-- What the task requires --
Every line from the one with "The image size" to the one with "You are a GUI", including those two, is to be copied exactly; all other lines of the entries below are left out.

-- Provided information --
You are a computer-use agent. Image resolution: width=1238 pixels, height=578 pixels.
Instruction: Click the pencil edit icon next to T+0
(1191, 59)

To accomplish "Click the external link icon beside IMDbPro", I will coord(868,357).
* * *
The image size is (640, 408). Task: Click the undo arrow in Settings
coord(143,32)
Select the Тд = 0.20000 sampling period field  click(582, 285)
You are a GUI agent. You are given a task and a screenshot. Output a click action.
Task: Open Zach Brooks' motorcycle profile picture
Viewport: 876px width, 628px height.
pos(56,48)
--
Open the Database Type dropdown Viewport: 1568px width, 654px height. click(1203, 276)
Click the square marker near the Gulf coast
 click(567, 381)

-- Exercise response --
The image size is (640, 408). Task: Click the undo arrow in Settings
coord(143,32)
Select the Тд = 0.20000 sampling period field  click(582, 285)
You are a GUI agent. You are given a task and a screenshot. Output a click action.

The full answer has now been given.